#### EXERCISE OBJECTIVE:
Among the entries below, only the lines starting at the one with "The height and width of the screenshot is (761, 1014)." and ending at the one with "You are a computer-use", both included, are to be printed exactly.

Collected data entries:
⁂

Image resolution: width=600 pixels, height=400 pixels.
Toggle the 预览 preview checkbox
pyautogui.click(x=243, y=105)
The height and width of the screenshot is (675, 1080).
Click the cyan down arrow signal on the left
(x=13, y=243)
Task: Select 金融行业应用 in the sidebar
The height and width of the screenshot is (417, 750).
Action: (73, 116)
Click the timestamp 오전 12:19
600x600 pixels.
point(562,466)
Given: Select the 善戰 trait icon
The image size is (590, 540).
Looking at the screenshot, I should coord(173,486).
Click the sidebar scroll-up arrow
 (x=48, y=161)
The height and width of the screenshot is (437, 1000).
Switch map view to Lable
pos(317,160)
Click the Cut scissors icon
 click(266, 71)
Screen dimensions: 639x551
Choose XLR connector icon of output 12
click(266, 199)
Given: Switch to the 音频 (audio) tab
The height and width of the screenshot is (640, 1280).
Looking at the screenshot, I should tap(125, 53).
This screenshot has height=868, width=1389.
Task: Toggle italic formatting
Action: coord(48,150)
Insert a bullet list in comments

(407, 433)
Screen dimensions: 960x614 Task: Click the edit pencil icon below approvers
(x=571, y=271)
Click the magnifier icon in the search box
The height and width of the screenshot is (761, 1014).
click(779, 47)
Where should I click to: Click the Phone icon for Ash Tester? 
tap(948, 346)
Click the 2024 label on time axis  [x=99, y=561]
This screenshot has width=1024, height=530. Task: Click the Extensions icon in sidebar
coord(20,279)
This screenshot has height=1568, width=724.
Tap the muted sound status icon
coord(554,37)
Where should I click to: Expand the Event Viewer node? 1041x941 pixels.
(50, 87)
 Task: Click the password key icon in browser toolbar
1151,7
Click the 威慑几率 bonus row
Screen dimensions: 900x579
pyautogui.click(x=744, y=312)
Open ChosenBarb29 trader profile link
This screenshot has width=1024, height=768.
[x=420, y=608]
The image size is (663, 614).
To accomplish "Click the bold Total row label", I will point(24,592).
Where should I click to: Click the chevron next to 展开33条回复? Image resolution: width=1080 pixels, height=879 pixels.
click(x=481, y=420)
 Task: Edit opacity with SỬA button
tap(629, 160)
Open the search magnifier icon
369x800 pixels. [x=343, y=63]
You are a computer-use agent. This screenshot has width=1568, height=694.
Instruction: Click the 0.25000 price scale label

⁂

#### RESULT OF THIS EXERCISE:
The height and width of the screenshot is (761, 1014).
click(779, 47)
Where should I click to: Click the Phone icon for Ash Tester? 
tap(948, 346)
Click the 2024 label on time axis  [x=99, y=561]
This screenshot has width=1024, height=530. Task: Click the Extensions icon in sidebar
coord(20,279)
This screenshot has height=1568, width=724.
Tap the muted sound status icon
coord(554,37)
Where should I click to: Expand the Event Viewer node? 1041x941 pixels.
(50, 87)
 Task: Click the password key icon in browser toolbar
1151,7
Click the 威慑几率 bonus row
Screen dimensions: 900x579
pyautogui.click(x=744, y=312)
Open ChosenBarb29 trader profile link
This screenshot has width=1024, height=768.
[x=420, y=608]
The image size is (663, 614).
To accomplish "Click the bold Total row label", I will point(24,592).
Where should I click to: Click the chevron next to 展开33条回复? Image resolution: width=1080 pixels, height=879 pixels.
click(x=481, y=420)
 Task: Edit opacity with SỬA button
tap(629, 160)
Open the search magnifier icon
369x800 pixels. [x=343, y=63]
You are a computer-use agent. This screenshot has width=1568, height=694.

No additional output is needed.